Gouvernance

Les gardiens de la morale du sport, financés par le Qatar, débarquent à Genève

Le Centre international pour la sécurité du sport (ICSS), dont le budget annuel de plus de 25 millions de francs est majoritairement assuré par Doha, déplace son quartier général européen de Londres au bout du Léman

Le Centre international pour la sécurité du sport (ICSS), une organisation à but non lucratif visant à promouvoir l’éthique au sein de l’industrie sportive, s’installe à Genève. Plus exactement, dans un quartier résidentiel de la commune aisée de Cologny. «Nous voulions un refuge confortable, calme et sécurisé, propice à la réflexion et aux échanges de haut niveau», souligne Michael Hershman, directeur général de l’ICSS.

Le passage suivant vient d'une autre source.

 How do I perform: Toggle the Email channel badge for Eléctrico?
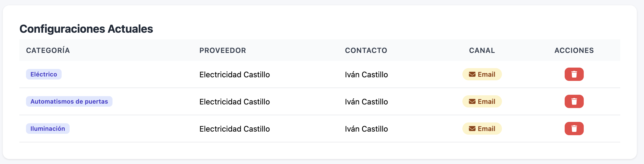[x=481, y=74]
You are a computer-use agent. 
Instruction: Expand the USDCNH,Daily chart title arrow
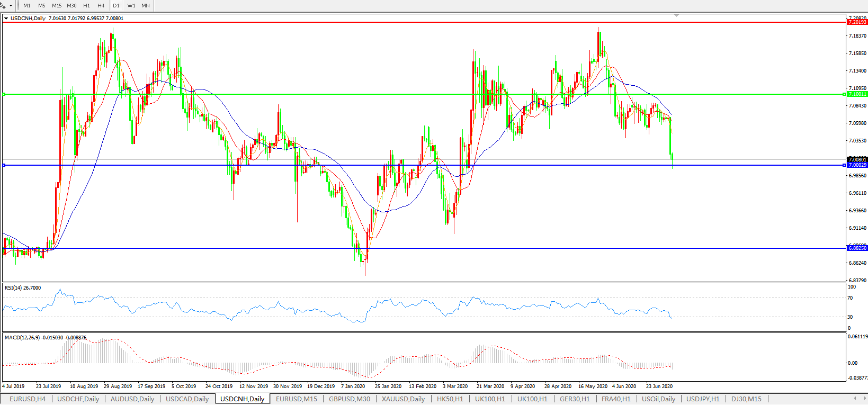pos(6,19)
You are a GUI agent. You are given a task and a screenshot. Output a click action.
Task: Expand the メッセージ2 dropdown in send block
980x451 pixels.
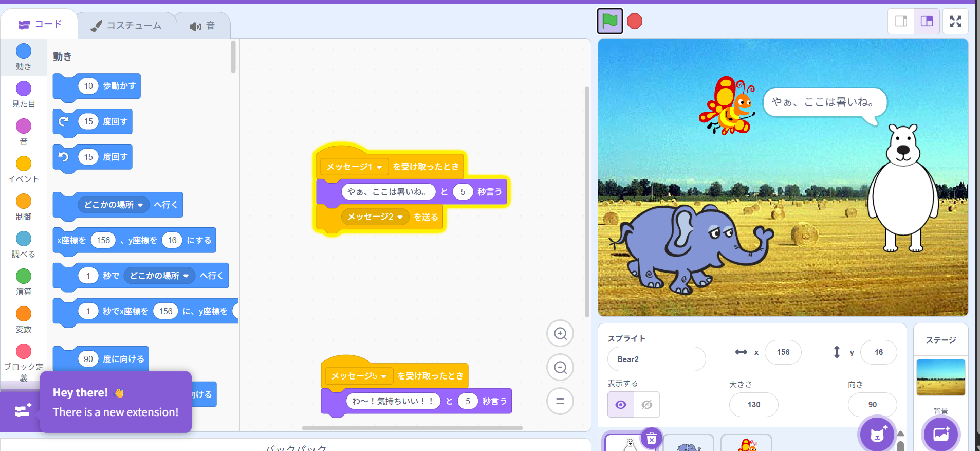point(400,217)
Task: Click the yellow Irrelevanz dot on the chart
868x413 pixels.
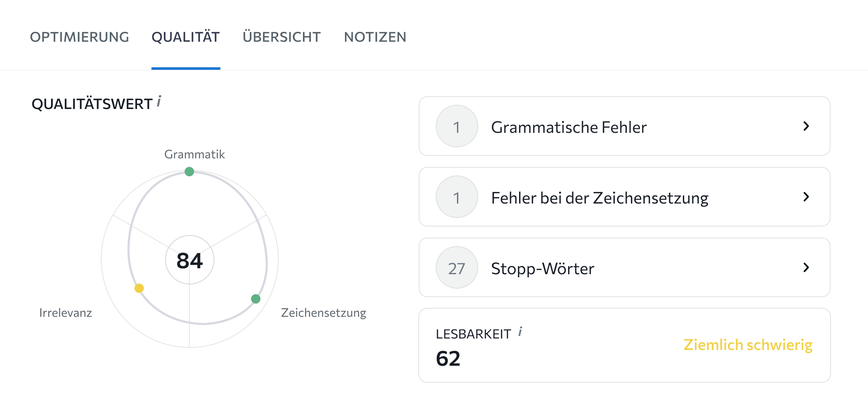Action: coord(139,288)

L’entité, fondée en 2010 au Qatar, prévoit de réunir au bout du Léman les acteurs les plus influents du monde du sport. Objectif: améliorer la gouvernance au sein des associations, des clubs et autres grandes fédérations internationales, ainsi que lutter contre la corruption, le dopage et les paris illégaux. «Nous souhaitons faire de Genève, une sorte de Davos dédié au sport», signale Michael Hershman.

Une entité controversée

Seul hic: l’ICSS, dont le budget annuel de fonctionnement est compris entre 25 et 30 millions de francs, est en grande partie financé par Doha. L’Etat du Qatar y contribue à hauteur d’environ 70%. Le solde proviendrait d’autres sources privées et publiques, ainsi que des «revenus générés par les projets de recherche de l’organisation». «Nous sommes totalement indépendants, se défend Michael Hershman. Et acceptons les fonds de n’importe quel gouvernement, même de la Russie, tant qu’il s’agit d’argent propre et qu’il est mis à disposition sans conditions.»

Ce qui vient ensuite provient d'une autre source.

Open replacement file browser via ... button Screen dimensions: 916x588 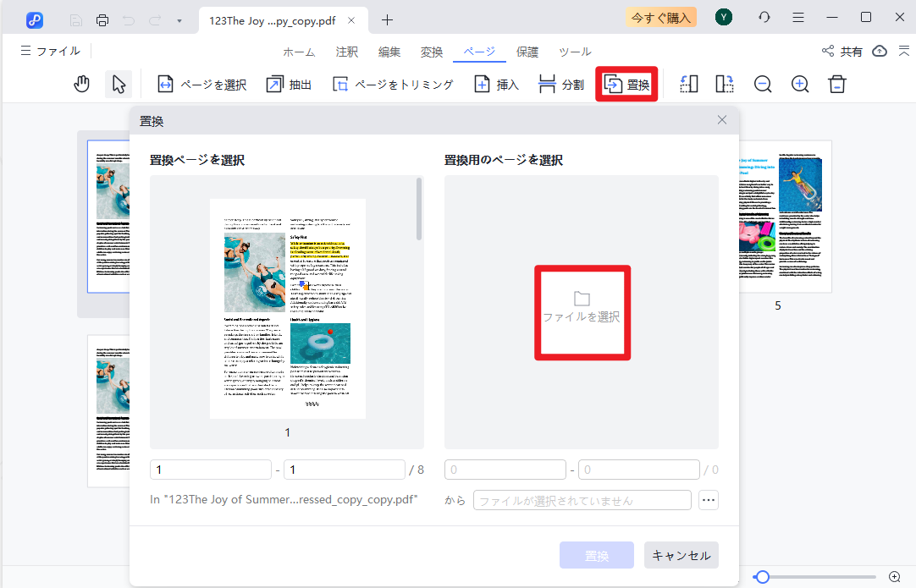pos(709,499)
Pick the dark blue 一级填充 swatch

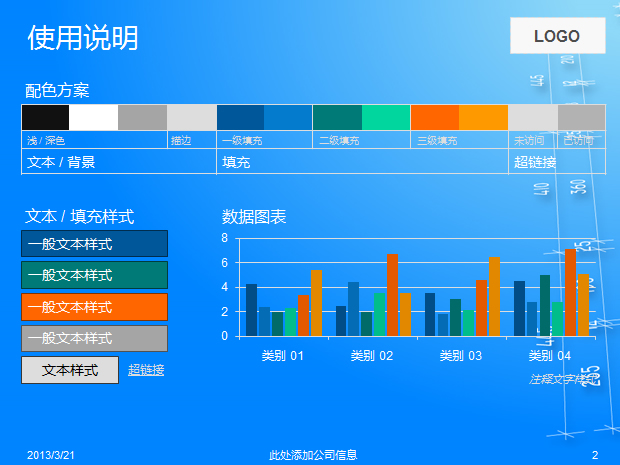(240, 117)
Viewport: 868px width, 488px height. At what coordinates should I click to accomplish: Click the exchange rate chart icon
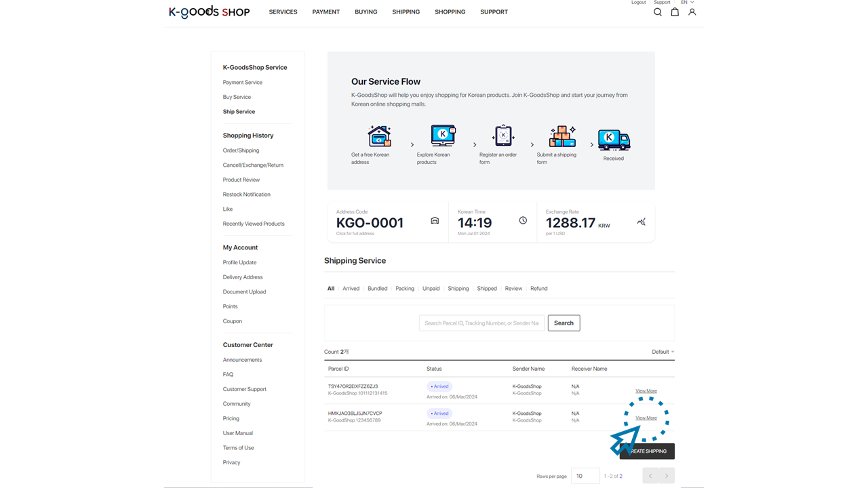[642, 222]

Les médias internationaux soupçonnent l’ICSS d’avoir été créé dans le but de détourner l’attention publique des accusations de corruption émises dans le cadre de l’octroi de la Coupe du Monde de football à Doha, en 2022, ainsi que des abus dont sont victimes les travailleurs qui construisent les stades pour accueillir cette manifestation sportive. Ce que réfute Michael Hershman.

Proche de Lausanne, mais pas trop

«Le financement de l’ICSS reflète un conflit d’intérêts évident, confiait à la presse anglo-saxonne, en 2015 déjà, l’avocat spécialisé dans le droit du sport, David Larkin. Ce n’est un secret pour personne que le Qatar utilise le sport pour se donner bonne figure. L’ICSS a encore un long chemin à parcourir avant de lever tout doute quant à sa neutralité.»

L’équipe d’ICSS Genève devrait employer, pour commencer, un peu plus d’une dizaine d’employés. «Nous allons déplacer des collaborateurs de Londres et en recruter localement», relève Michael Hershman. Au fait, pourquoi avoir choisi Genève et pas Lausanne qui abrite notamment le Comité international olympique? «Nous voulions être proches des nombreuses fédérations et des associations du canton de Vaud, mais pas trop, explique Michael Hershman. De plus, la Cité de Calvin abrite les agences onusiennes avec lesquelles nous travaillons déjà et dispose d’un aéroport, ce qui est plus pratique pour nos nombreux déplacements.»